Independently-owned licensee Fortnum Financial Advisers is the latest company to move pre-emptively to a new remuneration model, outlawing upfront insurance commissions.

A statement from the company, following an email to the Fortnum adviser network from executive chairman Ray Miles last week, reveals it will adopt a fee-for-service model, with hybrid or level risk commissions from July 1.

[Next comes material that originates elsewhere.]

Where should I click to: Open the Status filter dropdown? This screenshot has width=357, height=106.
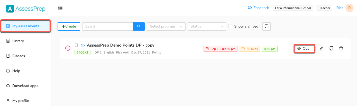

The statement said the move comes in a bid to “self-regulate and ward off further legislative attack”, following similar decisions by AMP and Centrepoint Alliance in the wake of the Trowbridge Report.

Mr Miles said that while many of the problems in the life insurance industry are not the fault of advisers, the advice industry has no choice but to implement change.

“Advisers are price takers not price makers. We don’t set the terms for upfront, hybrid or level commissions nor do we set the policy terms or premiums yet most of the blame for the industry’s sustainability issues are directed at the minority of advisers who churn,” he said.

“There are advisers who churn and they’re known to the insurance companies who continue to accept business from them so perhaps part of the problem is how executives are incentivised to deliver new business growth.”

Mr Miles, the former boss of Associated Planners, which later became Genesys, said the whole industry needs to move quickly or face legislation that will make it “difficult for advisers to profitably provide insurance advice” thereby exacerbating the underinsurance problem.

He also called for greater regulatory scrutiny of the group insurance market.